La France tente d'acheminer de l'aide aux sinistrés. Mais cela ne va pas assez vite pour le sénateur : "On est très résilient à Mayotte. En métropole, lorsqu’il n'y a pas d'essence pendant deux jours, c'est l'émeute. Ici, les gens depuis samedi, ils essayent de survivre tout simplement. Il y a une colère terrible". Saïd Omar Oili met en garde l’État français : "J’ai peur qu'il y ait des émeutes dans peu de temps". 
 
franceinfo : Comment la République pourrait faire mieux et faire plus vite ?

Tout le monde savait que le cyclone allait arriver. Pourtant, on n'a pas positionné des bateaux non loin de Mayotte. Dès que la dépression est passée, on aurait pu amener, ne serait-ce que de l’eau et des conteneurs, donner aux gens à manger, leur donner de l'électricité. On aurait pu réquisitionner l'ensemble des techniciens d’EDF pour rétablir le courant. L'ensemble des techniciens Orange pour venir rétablir les réseaux de télécommunications. La France n'est pas un pays sous-développé. Elle fait partie des six puissances du monde. Dans un petit territoire de 374 km2, on n’est pas capable de fournir à une population de 400 000 habitants les besoins primaires. Mais quelle honte ! 
 
Le Premier ministre François Bayrou appelle à la reconstruction en deux ans. Emmanuel Macron assure qu’il n’y aura plus de bidonvilles et d'habitats indignes. Il y aura un fonds d'indemnisation aussi pour les personnes non-assurées. Ça va dans le bon sens ?
 
Nous aussi, on a de la mémoire. Il ne faut pas penser que le Mahorais est un petit bonhomme qui ne réfléchit pas.

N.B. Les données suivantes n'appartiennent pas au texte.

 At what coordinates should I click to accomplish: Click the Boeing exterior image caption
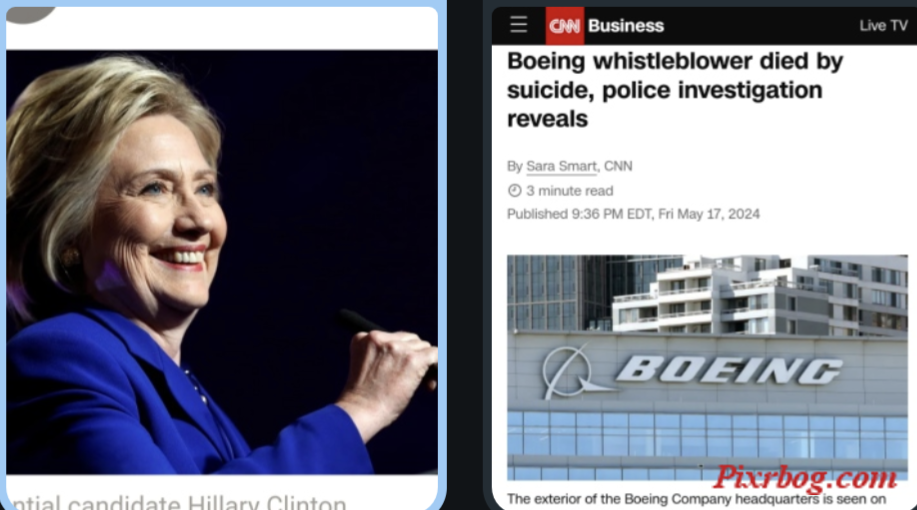coord(696,499)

Nous avons l'exemple d’Irma. J'ai des amis élus de Saint-Martin que j'ai appelés. Ils m'ont dit que jusqu'à maintenant, ils peinent à avoir tout ce qu'on leur avait promis. Alors moi, je suis Saint-Thomas. Je ne crois que ce que je vois.

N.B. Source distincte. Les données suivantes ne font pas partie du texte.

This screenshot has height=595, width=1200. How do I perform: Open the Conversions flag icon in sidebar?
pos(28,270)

"Et ce que je vois, c’est des gens qui meurent de faim, des gens qui n'ont pas d'eau, des gens qui ont le toit arraché, des gens qui ne sont pas lavés depuis des semaines et des semaines et des poubelles entassées partout."

Saïd Omar Oili

à franceinfo

De cette crise, on va droit à une crise sanitaire. Depuis qu'il y a eu cet événement, il n'y a pas eu de secouristes avec des chiens pour aller voir dans les décombres s'il y a des gens qui sont coincés ou pas. Même les morts, on ne les respecte pas.
 
14 millions d'euros de dons ont déjà été récoltés par la Fondation de France. Vous saluez la générosité des donateurs ?
 
Je n’ai jamais été en enfer, mais les gens ont vécu l'enfer. Plus jamais ça. Effectivement, je remercie tous les bienfaiteurs qui veulent bien nous aider. Mais pour l'heure, dans l'immédiat, c'est donner à boire, à manger à cette population qui en a tant besoin. C'est le besoin primaire que nous voulons aujourd'hui. La reconstruction sera longue, on en est conscient. Il faut que tout le monde y participe. Mais ce qui est certain, c'est qu'il y a des choses qu'on pourrait pu, peut-être, éviter. Il fallait immédiatement distribuer de la nourriture et donner à boire aux gens. Si on ne le fait pas, j’ai peur qu'il y ait des émeutes dans peu de temps.